Anyone with an inbox has seen a standard phishing attack: You get an e-mail warning you that something terrible has happened to your bank account and asking you to go to the bank's site to reenter your personal data. If you click the link in the e-mail, however, you go not to your bank but to a server run by a criminal who gathers all the data you enter. The best advice has been to ignore the link in the e-mail and instead type the URL of your bank's site into your browser. But that was then. Now -- without protection -- you can't even trust your browser when you type the address yourself.

Here's how the new phishing scam works. You receive an HTML e-mail message, and you open (or even just preview) the message in your e-mail client software. Windows PCs lacking one particular Microsoft security patch (available here) will run a tiny JavaScript applet as the client renders the HTML. The QHosts Trojan horse applet modifies the PC's Hosts file so that when you type in a bank's URL you actually go to a site controlled by the fraudsters. Since phishers have gotten very good at mimicking real sites, you may never know you're at the wrong one.
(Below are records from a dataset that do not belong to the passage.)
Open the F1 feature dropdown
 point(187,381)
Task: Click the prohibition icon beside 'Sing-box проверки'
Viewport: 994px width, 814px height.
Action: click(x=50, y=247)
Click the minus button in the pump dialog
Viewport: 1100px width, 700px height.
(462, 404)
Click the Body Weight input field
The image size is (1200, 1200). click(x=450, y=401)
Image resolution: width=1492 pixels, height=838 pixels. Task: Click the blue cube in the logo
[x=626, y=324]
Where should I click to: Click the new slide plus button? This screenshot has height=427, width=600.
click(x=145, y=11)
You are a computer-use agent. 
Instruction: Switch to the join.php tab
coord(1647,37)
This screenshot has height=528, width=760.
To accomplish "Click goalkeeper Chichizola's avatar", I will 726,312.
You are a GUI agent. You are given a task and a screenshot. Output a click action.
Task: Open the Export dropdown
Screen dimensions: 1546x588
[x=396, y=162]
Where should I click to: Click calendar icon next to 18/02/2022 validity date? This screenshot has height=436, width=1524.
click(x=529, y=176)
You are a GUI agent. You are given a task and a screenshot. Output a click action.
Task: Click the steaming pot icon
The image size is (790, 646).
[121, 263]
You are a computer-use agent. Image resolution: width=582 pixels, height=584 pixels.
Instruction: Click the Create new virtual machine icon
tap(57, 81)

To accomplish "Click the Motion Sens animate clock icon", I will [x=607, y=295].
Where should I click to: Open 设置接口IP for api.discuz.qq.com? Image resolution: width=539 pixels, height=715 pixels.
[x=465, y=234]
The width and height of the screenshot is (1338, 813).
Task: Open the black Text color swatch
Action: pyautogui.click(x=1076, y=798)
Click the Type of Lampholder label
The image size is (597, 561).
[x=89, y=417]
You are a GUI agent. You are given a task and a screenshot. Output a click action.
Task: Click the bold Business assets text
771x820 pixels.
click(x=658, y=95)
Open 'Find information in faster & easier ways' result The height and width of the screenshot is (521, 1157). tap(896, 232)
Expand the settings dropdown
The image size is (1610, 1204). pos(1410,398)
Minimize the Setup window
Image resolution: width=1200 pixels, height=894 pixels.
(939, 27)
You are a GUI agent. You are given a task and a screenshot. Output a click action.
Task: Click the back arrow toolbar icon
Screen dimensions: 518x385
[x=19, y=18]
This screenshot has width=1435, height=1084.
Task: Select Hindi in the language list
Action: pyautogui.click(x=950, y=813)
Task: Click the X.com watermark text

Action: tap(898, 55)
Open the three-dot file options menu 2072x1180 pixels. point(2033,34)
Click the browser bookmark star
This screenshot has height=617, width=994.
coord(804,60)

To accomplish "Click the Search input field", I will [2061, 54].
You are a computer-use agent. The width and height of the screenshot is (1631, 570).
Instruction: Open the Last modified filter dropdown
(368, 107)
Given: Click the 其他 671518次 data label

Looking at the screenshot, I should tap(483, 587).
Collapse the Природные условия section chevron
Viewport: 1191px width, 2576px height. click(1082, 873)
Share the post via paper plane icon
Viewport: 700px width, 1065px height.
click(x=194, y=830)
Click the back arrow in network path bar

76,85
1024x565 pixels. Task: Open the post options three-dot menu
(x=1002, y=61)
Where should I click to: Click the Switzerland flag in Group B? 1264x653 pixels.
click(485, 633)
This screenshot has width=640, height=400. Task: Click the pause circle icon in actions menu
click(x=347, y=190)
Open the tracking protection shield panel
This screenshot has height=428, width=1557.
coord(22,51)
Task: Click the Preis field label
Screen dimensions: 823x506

Spybot Search &Destroy lets you "lock" the Hosts file, preventing any other program from changing it. The Options tab in WinPatrol causes that program to pop up a dialog box if software attempts to change your Hosts file. And in the paid ZoneAlarm Pro firewall or ZoneAlarm Security Suite, you can enable an option in the Privacy Settings menu called Hosts File Protection that both locks the Hosts file and alerts you when something tries to change it.

While the impact of QHosts has been limited so far, phishers are likely to use this new technique much more in the near future. The fact that the Hosts file is easy to protect will be cold comfort to future victims who get hit with the next QHosts-like phishing scam.